▸ Given entries:
┄┄┄┄┄┄┄┄┄┄┄┄┄┄┄┄┄┄┄┄
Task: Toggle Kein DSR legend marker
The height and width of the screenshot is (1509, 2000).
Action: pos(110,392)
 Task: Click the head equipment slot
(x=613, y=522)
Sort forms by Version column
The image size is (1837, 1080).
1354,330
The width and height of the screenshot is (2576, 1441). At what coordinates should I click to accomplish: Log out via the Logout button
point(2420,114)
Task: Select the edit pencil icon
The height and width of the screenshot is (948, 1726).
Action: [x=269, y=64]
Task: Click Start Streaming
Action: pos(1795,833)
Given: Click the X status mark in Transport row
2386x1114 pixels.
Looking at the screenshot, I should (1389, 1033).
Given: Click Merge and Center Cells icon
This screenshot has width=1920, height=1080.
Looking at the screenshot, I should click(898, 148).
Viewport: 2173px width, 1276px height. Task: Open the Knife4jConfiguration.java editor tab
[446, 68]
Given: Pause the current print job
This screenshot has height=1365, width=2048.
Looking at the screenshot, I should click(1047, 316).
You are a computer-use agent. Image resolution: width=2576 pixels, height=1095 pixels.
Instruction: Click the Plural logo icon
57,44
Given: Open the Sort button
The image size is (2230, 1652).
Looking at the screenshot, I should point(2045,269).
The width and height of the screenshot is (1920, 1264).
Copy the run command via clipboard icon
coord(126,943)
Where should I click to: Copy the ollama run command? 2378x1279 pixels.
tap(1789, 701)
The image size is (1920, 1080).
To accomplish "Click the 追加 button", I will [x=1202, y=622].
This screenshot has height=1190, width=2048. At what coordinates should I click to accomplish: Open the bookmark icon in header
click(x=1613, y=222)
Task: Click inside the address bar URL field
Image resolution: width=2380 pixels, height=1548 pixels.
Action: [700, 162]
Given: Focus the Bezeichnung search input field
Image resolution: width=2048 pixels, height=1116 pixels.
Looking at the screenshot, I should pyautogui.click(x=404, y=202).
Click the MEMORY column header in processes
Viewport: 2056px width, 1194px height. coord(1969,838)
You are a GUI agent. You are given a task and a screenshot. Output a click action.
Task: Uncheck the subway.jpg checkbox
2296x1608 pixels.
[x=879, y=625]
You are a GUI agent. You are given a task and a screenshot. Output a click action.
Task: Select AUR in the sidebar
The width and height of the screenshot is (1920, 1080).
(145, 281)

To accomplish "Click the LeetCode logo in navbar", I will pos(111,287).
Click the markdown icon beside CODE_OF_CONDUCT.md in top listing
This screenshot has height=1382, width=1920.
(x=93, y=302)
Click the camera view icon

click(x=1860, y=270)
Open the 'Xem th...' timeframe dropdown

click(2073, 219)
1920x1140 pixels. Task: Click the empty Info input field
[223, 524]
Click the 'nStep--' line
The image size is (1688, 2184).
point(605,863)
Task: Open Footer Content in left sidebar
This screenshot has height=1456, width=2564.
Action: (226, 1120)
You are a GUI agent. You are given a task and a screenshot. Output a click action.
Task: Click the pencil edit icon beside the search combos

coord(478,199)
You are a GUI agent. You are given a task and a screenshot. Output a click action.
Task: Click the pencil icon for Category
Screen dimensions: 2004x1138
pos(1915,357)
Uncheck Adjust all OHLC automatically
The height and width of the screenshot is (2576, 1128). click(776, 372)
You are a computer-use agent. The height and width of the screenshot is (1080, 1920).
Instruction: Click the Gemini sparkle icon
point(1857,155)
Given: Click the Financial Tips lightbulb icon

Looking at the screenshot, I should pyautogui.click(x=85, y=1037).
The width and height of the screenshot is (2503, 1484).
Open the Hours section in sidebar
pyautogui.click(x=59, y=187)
┄┄┄┄┄┄┄┄┄┄┄┄┄┄┄┄┄┄┄┄
▸ Description of the task: Look for the word "will" throughout the material above and copy every line that has it.

▸ Solution to the exercise:
To accomplish "Click the 追加 button", I will [x=1202, y=622].
To accomplish "Click the LeetCode logo in navbar", I will pos(111,287).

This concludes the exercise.